Background to the study
In the course of a Bachelor’s Degree program at the University of Buea, UB, an Anglo- Saxon university in the Regional headquarter town, Buea, of the South West Region of Cameroon, students are initiated into research. These students are then called upon to carry out a research study on diversified topics within their degree program. This research, which is done in partial fulfillment for obtaining a Bachelor’s Degree, is written down in a document under the supervision of a lecturer in the concerned department as a long essay. Its essence is to get the student apt in carrying out research without being designed to resolve a particular problem. It is usually descriptive research: the student has no control over the variables and only reports what has happened or is happening.
In a bid to obtain a double honors degree in English and French, I will be writing a long essay on the “Continual Use of Pidgin English on Campus by Students of the University of Buea”, in spite of numerous notices forbidding its use. Pidgin English is considered a form of bad English and therefore impacts badly on the proficiency of non-native English speakers. lt is quite interesting to note that what actually started as a “contingency language” between the white merchant, who later turned into colonial masters, and their black traders has now become “an elitist campus language” spoken among the teeming population of the UB students. In other words, pidgin which, Quirk et al. (1985:28) have described as “the traditional interference used chiefly by the prosperous and privileged sections of a community”, represented by the unskilled and illiterate class of society is now being proudly spoken by students of tertiary institutions on campuses. Pidgin English is formally banned for use on UB campus especially by students. However, it is still very much in use.

**STATED TASK:**
Condense the paragraph in the study background above that begins "In the course of a Bachelor's Degree program" into a short bulleted list that keeps its main facts.

**AVAILABLE DATA:**
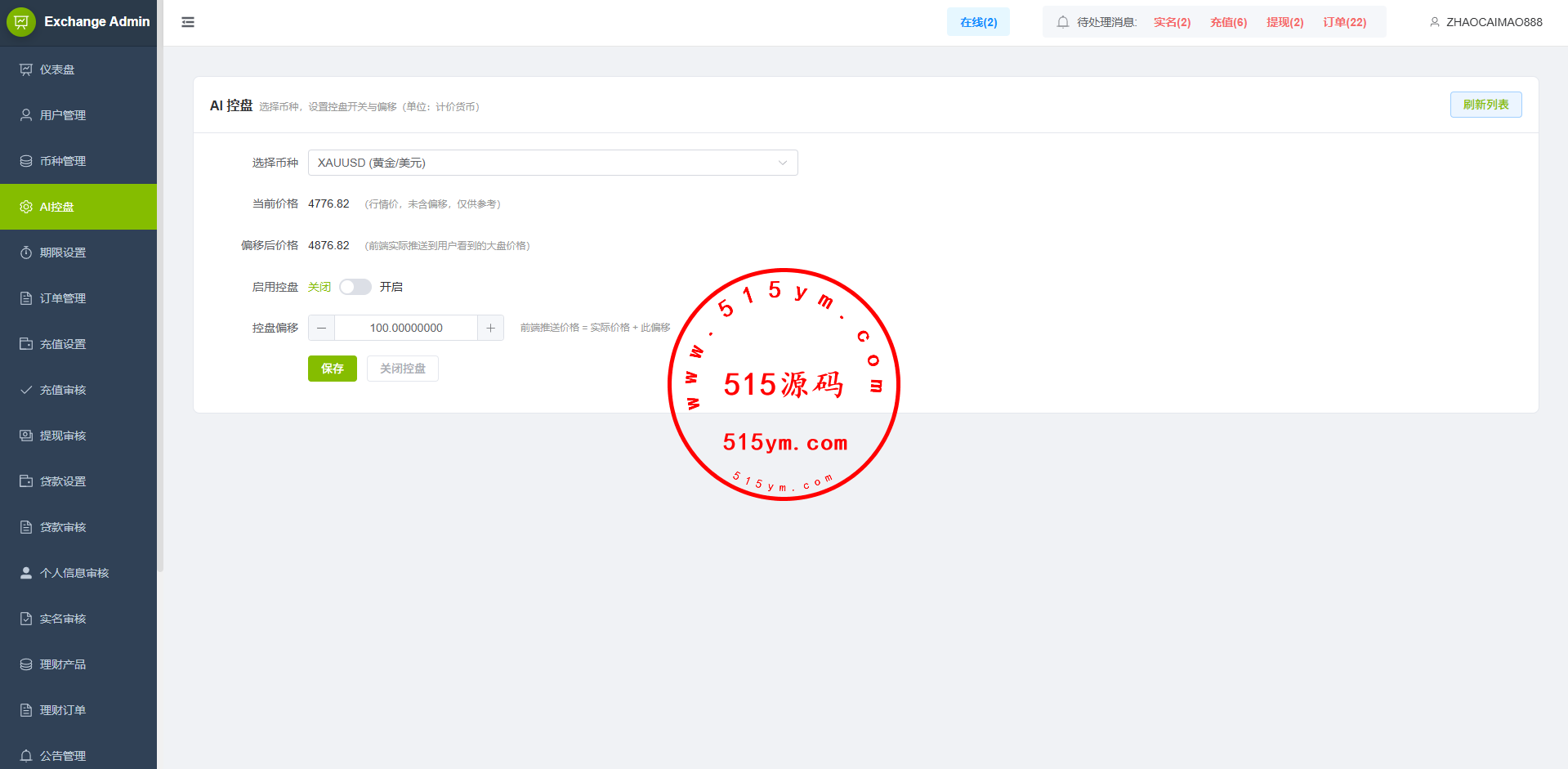Click the 公告管理 bell icon in sidebar
Viewport: 1568px width, 769px height.
point(26,756)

**EXERCISE OUTPUT:**
- The University of Buea (UB) is an Anglo-Saxon university in Buea, the regional headquarter town of Cameroon's South West Region. Bachelor's Degree students there are initiated into research.
- Students carry out a research study on a range of topics within their degree program.
- The study partly fulfills the requirements for the Bachelor's Degree. It is written up as a long essay under the supervision of a lecturer in the relevant department.
- Its purpose is to make the student capable of doing research, not to solve a particular problem.
- It is usually descriptive research. The student has no control over the variables and only reports what has happened or is happening.